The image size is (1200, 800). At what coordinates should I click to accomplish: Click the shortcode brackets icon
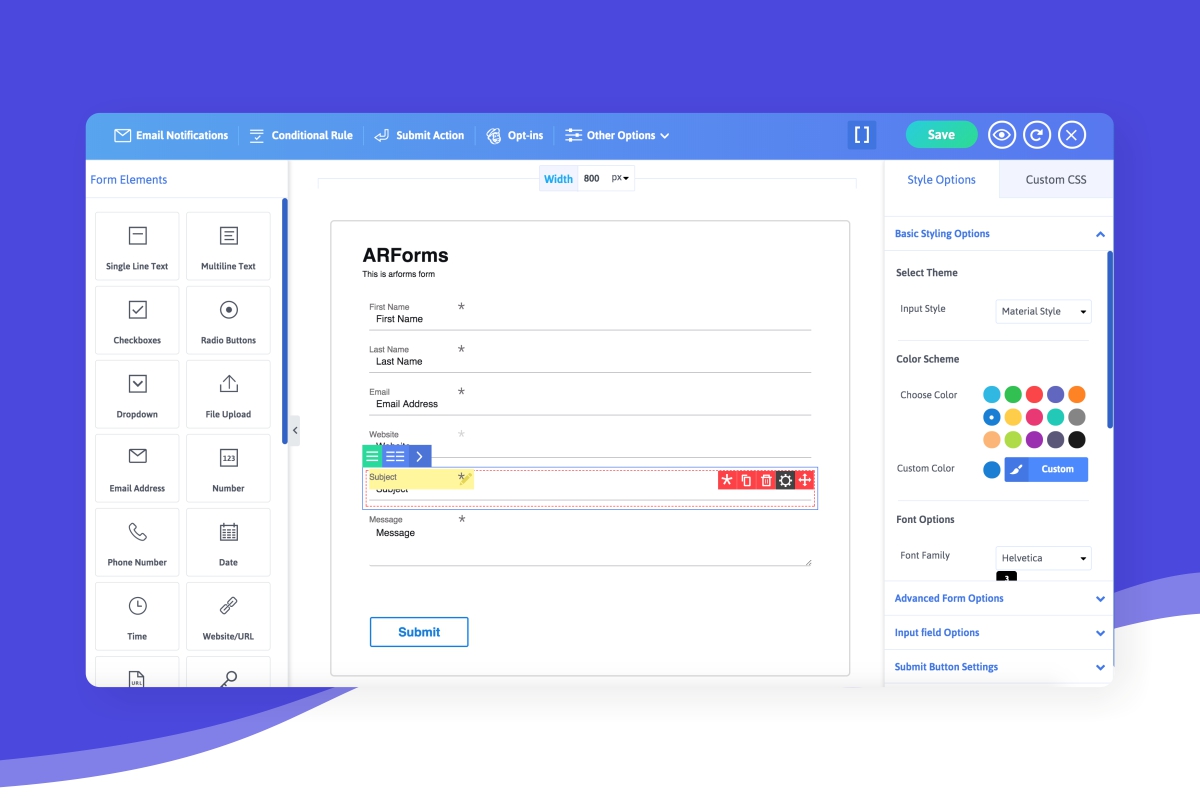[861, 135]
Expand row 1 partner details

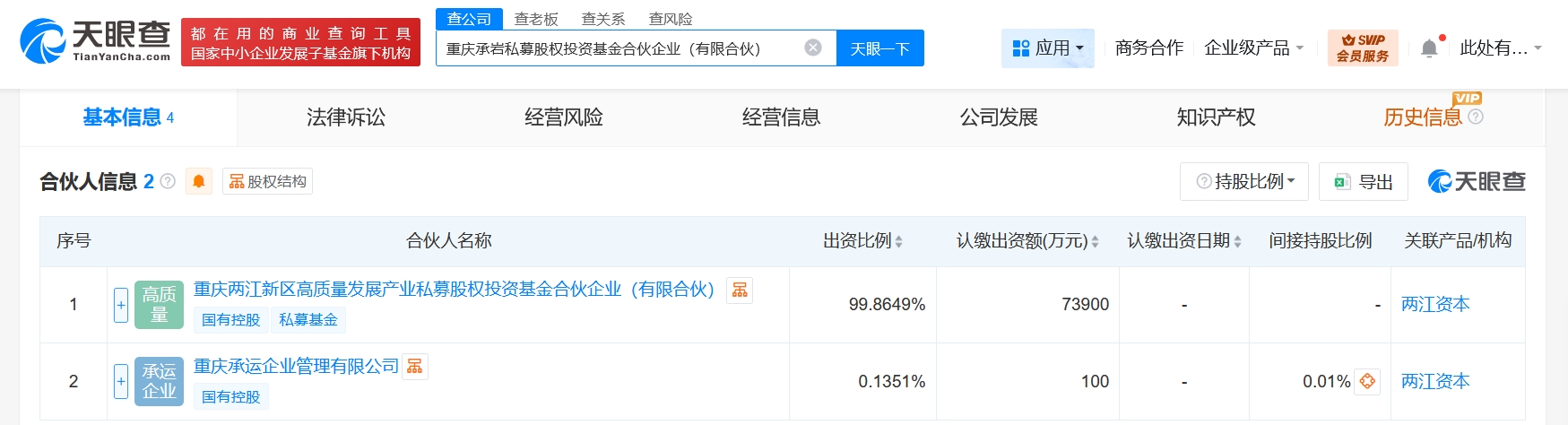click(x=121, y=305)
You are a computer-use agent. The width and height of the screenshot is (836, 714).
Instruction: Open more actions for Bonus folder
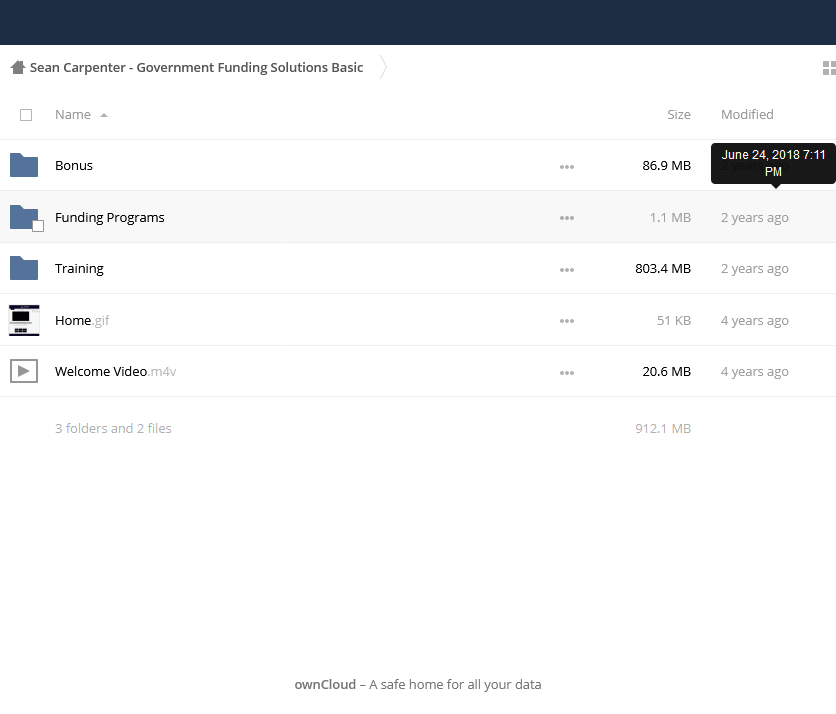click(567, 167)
—————
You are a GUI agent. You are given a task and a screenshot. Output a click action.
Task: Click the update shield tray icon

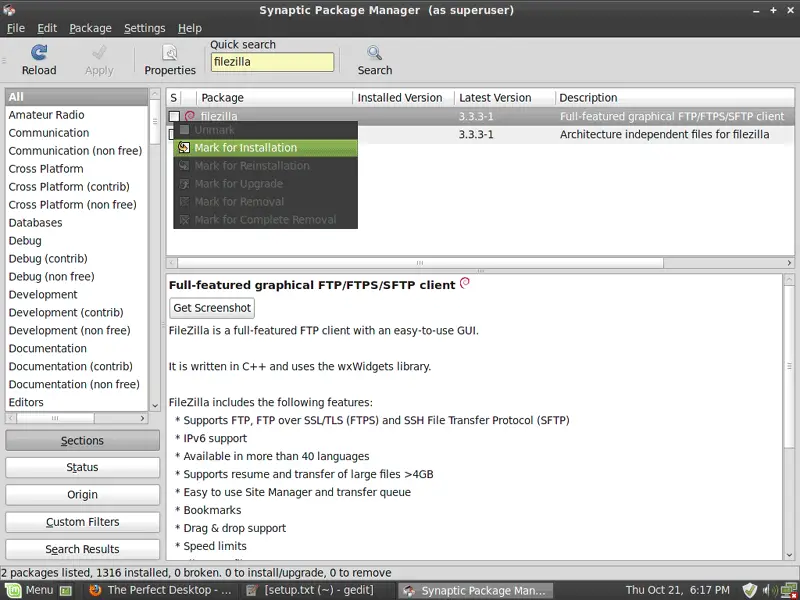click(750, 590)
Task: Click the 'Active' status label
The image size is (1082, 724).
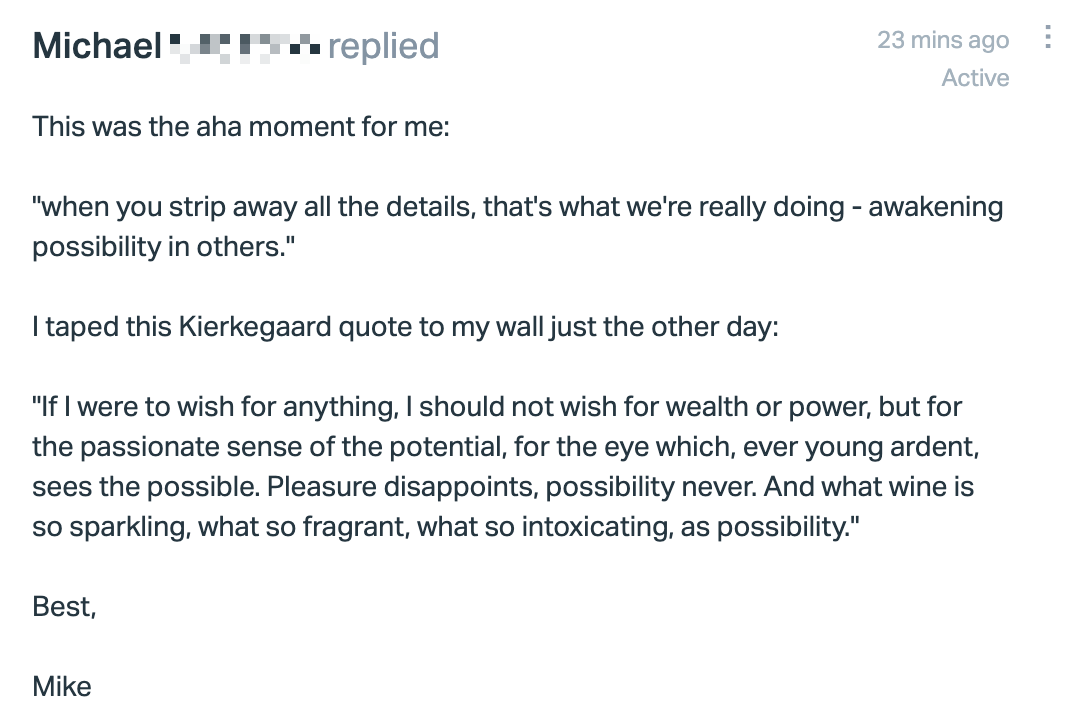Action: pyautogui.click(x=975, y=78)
—————
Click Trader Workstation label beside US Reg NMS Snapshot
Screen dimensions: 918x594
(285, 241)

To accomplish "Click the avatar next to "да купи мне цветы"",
—————
Filter the records, keeping only lines that contain "screenshot", and show those lines.

Exercise solution:
You are a computer-use agent. The width and height of the screenshot is (836, 714).
You are a GUI agent. You are given a task and a screenshot. Output a click action.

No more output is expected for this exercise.